He's Cannon Carnagey by day.

But now he's letting his long-kept secret out.

"I'm a superhero," he said. "I'm Batman. And I like to rescue babies."

The caped crusader's mission seems appropriate considering he was selected as this year's March of Dimes WalkAmerica ambassador child. The Vici 4-year-old was born with spinal muscular atrophy, a motor neuron disease that affects voluntary muscles used for crawling and walking. His mother Jennifer Carnagey shared his story Thursday during the WalkAmerica kickoff at Northwestern Electric in Woodward.

"There is no cure and no treatment for what my son has," she said. "He will never be able to walk, crawl or roll over on his own."

Jennifer Carnagey said one in 6,000 babies are born with SMA, which is diagnosed through genetic research. She said one in 40 people are carriers of the disease which robs the body of protein to build muscles.

"They never grow muscle as they grow older," she said. "When they get bigger, they outgrow their muscles and then look even worse."

Doctors diagnosed Cannon with SMA when he was 10 months old. Jennifer Carnagey said everything seemed normal after his birth.

"He was a perfect child," she said. "He had black hair and wiggled his arms. He was beautiful."

Cannon began sitting up at five months, but his parents noticed he was missing milestones. Then the diagnosis came. Jennifer, a nurse, did not have to ask many questions about the defect.

"As a nurse, I knew exactly what SMA was," she said. "I tried hard to keep it optimistic for my husband. It was a bad week that week.

"You have all your dreams wrapped up in your child and then you find out something like this.

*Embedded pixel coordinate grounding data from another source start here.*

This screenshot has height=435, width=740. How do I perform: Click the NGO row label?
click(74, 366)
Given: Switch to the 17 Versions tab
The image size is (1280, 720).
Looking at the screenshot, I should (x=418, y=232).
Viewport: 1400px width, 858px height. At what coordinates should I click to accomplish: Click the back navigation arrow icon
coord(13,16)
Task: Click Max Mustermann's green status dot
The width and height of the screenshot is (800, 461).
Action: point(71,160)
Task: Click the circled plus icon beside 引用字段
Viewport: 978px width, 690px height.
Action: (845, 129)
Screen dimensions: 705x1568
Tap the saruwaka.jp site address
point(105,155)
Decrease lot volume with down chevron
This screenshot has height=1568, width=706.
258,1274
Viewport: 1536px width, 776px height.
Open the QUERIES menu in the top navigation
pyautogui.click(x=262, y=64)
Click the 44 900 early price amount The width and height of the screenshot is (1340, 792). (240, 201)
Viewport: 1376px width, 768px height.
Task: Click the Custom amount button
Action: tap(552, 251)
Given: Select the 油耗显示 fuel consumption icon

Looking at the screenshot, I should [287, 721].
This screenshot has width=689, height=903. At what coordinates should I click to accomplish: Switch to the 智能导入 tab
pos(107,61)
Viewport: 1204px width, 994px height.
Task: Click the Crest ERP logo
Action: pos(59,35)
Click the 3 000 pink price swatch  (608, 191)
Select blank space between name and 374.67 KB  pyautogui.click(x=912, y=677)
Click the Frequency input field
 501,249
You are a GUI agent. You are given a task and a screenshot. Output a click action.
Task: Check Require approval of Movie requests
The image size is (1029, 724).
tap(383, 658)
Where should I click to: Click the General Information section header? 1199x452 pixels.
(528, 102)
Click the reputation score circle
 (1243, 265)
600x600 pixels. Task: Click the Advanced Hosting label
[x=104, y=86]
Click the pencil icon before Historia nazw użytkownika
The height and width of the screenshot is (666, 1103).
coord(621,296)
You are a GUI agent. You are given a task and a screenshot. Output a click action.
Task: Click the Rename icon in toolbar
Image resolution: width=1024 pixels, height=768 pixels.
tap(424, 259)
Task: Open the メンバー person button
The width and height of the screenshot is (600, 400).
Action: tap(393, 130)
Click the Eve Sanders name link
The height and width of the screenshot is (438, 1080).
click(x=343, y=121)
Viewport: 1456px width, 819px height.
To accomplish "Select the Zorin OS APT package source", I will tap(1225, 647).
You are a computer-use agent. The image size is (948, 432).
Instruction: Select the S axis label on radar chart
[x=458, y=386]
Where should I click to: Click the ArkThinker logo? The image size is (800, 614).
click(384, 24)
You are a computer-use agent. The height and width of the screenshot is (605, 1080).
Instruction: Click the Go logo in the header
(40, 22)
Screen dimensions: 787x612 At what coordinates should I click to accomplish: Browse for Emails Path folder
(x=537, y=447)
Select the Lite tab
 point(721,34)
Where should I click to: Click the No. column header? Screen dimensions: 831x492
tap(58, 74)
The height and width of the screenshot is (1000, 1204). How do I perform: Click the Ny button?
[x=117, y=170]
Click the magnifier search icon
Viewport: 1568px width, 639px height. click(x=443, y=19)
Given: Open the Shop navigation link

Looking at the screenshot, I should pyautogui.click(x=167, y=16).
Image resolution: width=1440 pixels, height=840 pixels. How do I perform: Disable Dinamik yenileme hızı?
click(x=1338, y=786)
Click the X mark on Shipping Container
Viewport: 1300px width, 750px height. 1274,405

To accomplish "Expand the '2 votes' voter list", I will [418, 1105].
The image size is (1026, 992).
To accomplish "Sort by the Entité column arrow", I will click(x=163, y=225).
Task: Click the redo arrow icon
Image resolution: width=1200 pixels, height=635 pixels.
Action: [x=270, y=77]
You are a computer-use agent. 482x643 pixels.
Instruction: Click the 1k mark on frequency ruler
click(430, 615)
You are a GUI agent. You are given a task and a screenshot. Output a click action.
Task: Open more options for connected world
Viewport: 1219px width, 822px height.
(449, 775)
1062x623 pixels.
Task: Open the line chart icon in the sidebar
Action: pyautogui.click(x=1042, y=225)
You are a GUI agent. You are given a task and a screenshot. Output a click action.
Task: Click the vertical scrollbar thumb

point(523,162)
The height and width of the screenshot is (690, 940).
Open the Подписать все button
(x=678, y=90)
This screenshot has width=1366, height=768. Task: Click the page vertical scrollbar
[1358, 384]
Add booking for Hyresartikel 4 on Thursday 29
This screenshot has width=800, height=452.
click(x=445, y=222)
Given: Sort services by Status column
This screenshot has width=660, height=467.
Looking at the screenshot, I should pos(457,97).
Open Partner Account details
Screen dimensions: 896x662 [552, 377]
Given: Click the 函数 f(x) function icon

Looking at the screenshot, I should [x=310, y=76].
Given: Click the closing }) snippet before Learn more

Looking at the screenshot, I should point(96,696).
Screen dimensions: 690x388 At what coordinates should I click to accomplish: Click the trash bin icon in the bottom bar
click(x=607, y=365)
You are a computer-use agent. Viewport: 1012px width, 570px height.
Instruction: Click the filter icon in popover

It's not easy."

They overcame the initial shock and began preparing for life that would involve a child who would never walk or crawl and be confined to a wheelchair. He got his first wheelchair at the age of 18 months and learned how to steer it in three days.

"He's knocked doors off the hinges and has broken glass in the front screen door," Jennifer Carnagey said. "But he learned fast."

Cannon now has five different wheelchairs that takes him anywhere his imagination wants to go. His grandfather built a ramp up to the seat of an old tractor where Cannon likes to pretend he's driving the farm machinery. He also likes to wheel out to the barn and help his daddy work on cars and tractors.

"He's daddy's little right hand man," Jennifer Carnagey said.

Cannon begins a new adventure next week when he starts Pre-K at Vici Elementary. He's more than ready for the experience. His cousin Hunter Halderman will be in his class. Cannon regularly takes him for spins on his wheelchair.

"I want to go to school," Cannon said. "I want to play with Hunter. It will be so fun."

Teachers will probably be quick to notice his intelligence. Jennifer Carnagey said that one of the characteristics of kids with SMA is high intelligence.

"He's unusually bright without exception," she said. "And he's very amiable and social."

While he is in school, Grandmother Marie Hunter will serve as Cannon's paraprofessional. If needed, she knows how to move him so that his weak shoulders don't get dislocated. She also will help administer a cough machine that he must use every day.

"I'm a little nervous about him going, but my mother will be helping him all throughout school," Jennifer said. "That makes me feel a lot better. She knows his needs before he does."

The cough machine is not the only apparatus Cannon must use. He has a stander at home which forces him to bear weight on his feet and hips.

"He hates it, because it hurts too much," Jennifer said.

He also must wear braces at night that put pressure on his feet to bring them back to a 90 degree angle. Physical therapy, aquatherapy and occupational therapy are part of his weekly regimen.

"Aquatherapy is important because gravity is his enemy and he can just float," Jennifer said. "If the whole world was up in outer space, he'd be a happy boy."

Jennifer Carnagey said they are just now beginning to explain some of his disease to him. She said he never complains about being confined to a wheelchair.

"He knows he can't walk and he says, 'That's the way God made me,'" Jennifer Carnagey said.

Cannon would rather be walking, but as long he get around, he does not much care. The wheelchair is all he's ever known.

"I'd like to walk all the time," Cannon said. "But if I don't walk, it's OK if I use my wheelchair."

If his mother has anything to do with it, there will be no more babies born with SMA. She said the money raised for WalkAmerica is important in finding a cure which she is confident will come.

"The best thing that's going to come of this is getting the word out about SMA," she said. "A cure will be found through genetic research. It may be far in the future, but it's coming."

Jennifer Carnagey uses every chance she can to teach others about the disease. She said it has taught her a lot about life.

"I've learned that all the plans in the world are nothing if God's plans for you are different," she said. "God has a purpose for Cannon. And we're going to keep him strong and as healthy as we can so he can fulfill that purpose.

"All my life I've wanted to be a nurse and I know God made me be a nurse to prepare for (Cannon)."

She never knew she'd get a superhero out of the deal.

"I have a cape and I like to be a superhero," Cannon said. "I'm going to rescue a lot of babies."